Her ne kadar finansmanı sağlanacak olan sağlık hizmetlerinin belirlenmesinde temel olarak 5510 sayılı Kanun ve Genel Sağlık Sigortası İşlemleri Yönetmeliği hükümleri kıstas alınsa da daha özelde Sosyal Güvenlik Kurumu tarafından çıkartılmış olan Sağlık Uygulama Tebliği hükümleri daha aktif bir rol üstlenmektedir. Öyle ki söz konusu tebliğde yüzlerce kısıtlama ve kural belirlenmiş olup bunlara göre bir sağlık hizmetinin kurum tarafından karşılanıp karşılanmayacağı belirlenmektedir. Sağlık Uygulama Tebliği’nin oldukça dağınık bir yapı sergilemesinin yanı sıra uygulamada karşılığı bulunmayan veya kontrolü mümkün olmayan kuralları barındırması, sorunları da beraberinde getirmektedir.

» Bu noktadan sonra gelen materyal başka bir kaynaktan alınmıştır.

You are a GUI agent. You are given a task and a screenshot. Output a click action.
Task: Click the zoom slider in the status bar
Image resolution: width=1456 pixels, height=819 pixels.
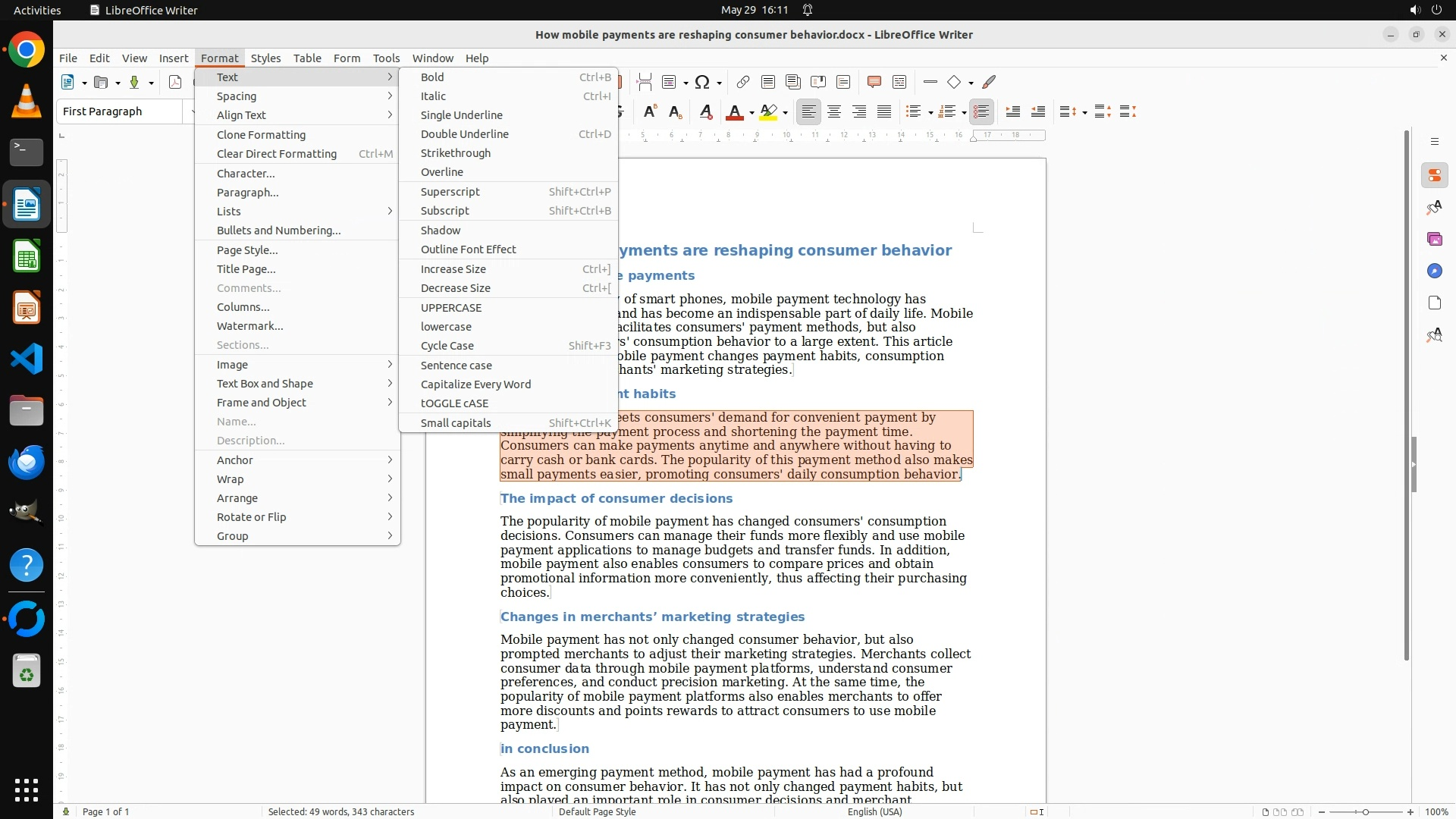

Nitekim tebliğde yer alan birçok kısıtlama sağlık hizmeti sunucuları tarafından kullanılan Medula sisteminde tanımlanmadığından kontrol ve denetimlerde problemlerle karşılaşılmaktadır. Bu sebeple finansmanı sağlanacak sağlık hizmetlerinin belirlenmesinde daha gerçekçi ve anlaşılır bir Sağlık Uygulama Tebliği’nin yanı sıra etkin bir Medula sistemine ihtiyaç duyulmaktadır.